Can You Grow Peanuts In The Garden Beds?
If you go to the southeast of the United States, there is no doubt that you will see many signs urging you to buy real southern grown peaches, pecans, oranges and peanuts from the next export. Although these delicious fruits and nuts may be the pride of the south, we people in the north can still grow some. That is to say, peanuts need a long and warm growing season, so those of us who have a cool climate need to plant them in garden beds to prolong the growing season.
Grow peanuts in containers
Peanuts, scientifically known as Arachishypogaea, are hardy in 6 to 11 districts. They belong to the legume family and are classified as tropical plants. Because of this, many people in cool climates may think, "Can you grow peanuts in containers? Yes, but they do have certain requirements.
As tropical plants, they thrive in hot, humid, sunny and humid but well drained soil. These growing needs should be considered before attempting to grow peanut plants in containers.

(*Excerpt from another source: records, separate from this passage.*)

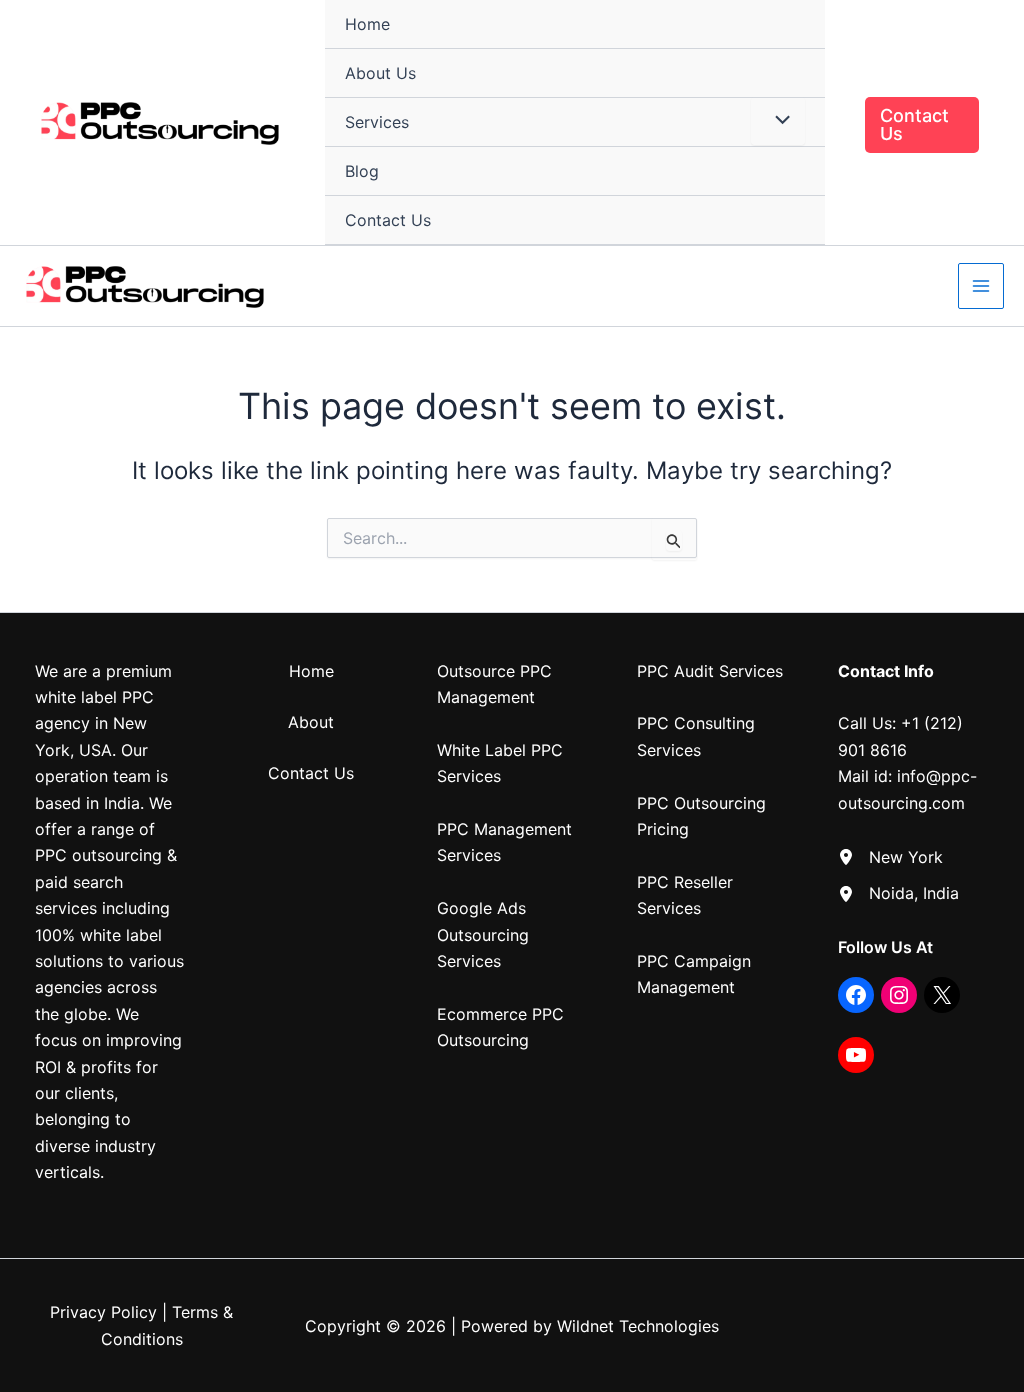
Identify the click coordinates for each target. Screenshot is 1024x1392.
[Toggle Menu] (778, 121)
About (311, 722)
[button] (922, 125)
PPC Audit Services (710, 671)
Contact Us (388, 220)
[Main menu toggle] (981, 286)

When grown from seeds, peanuts need at least 100 frost free days to mature. They also need a constant soil temperature of 70 to 80 degrees Fahrenheit (21-27 degrees Celsius) to germinate. In the north, it is necessary to start planting peanut seeds indoors, at least one month before the last frost date. If the weather is cool, you need to continue planting peanuts indoors.
There are four main types of peanuts that can be used as seeds:
Virginia peanuts produce large nuts that are perfect for baking.
The Spanish peanut is the smallest nut, usually used in nut mixtures.
Runner peanuts have medium sized nuts and are the most commonly used variety of peanut butter.
Valencia peanuts are the sweetest with bright red skin.
Peanut seeds can be purchased online or in the garden center. They are actually just peanuts, still in the shell. Peanuts should be kept in their shells until you are ready to plant them. When planting, they are shelled and the nuts are planted in seedling trays 1 to 2 inches (2.5-5 cm) deep and 4 to 6 inches (10-15 cm) apart. After the plants have sprouted and reached a height of about 1 to 2 inches (2.5-5 cm), you can carefully transplant them into larger pots.
How to plant peanut plants in raised garden beds
The process of peanut plant care in the flowerpot is very similar to that of potato planting. Soil or organic material is deposited around the two plants as they grow, so that they will produce more and better fruit. Because of this, container grown peanuts should be planted in garden beds that are more than one foot (30.5 cm) deep.
Usually, about five to seven weeks after germination, peanut plants will form small yellow flowers that look like sweet pea flowers. After the flowers wither, the plants will produce tendrils, called nails, which will grow to the soil. It is allowed to do so, and then the organic material is piled around the plant. Repeat this "climbing" every time the plant reaches a height of 7 to 10 inches (18-25.5 cm). A peanut plant can produce 1 to 3 pounds (0.5 to 1.5 kilograms) of peanuts, depending on how high you can climb it. The depth of container grown peanuts may be limited.
Organic materials provide sufficient nutrition for peanut plants, but once they bloom, you can feed them with high potassium and high phosphorus fertilizers. Legumes do not need nitrogen.
Peanut plants are ready to harvest within 90 to 150 days after germination, when the leaves turn yellow and wither. Peanuts are very nutritious, with high protein content, as well as vitamin B, copper, zinc and manganese.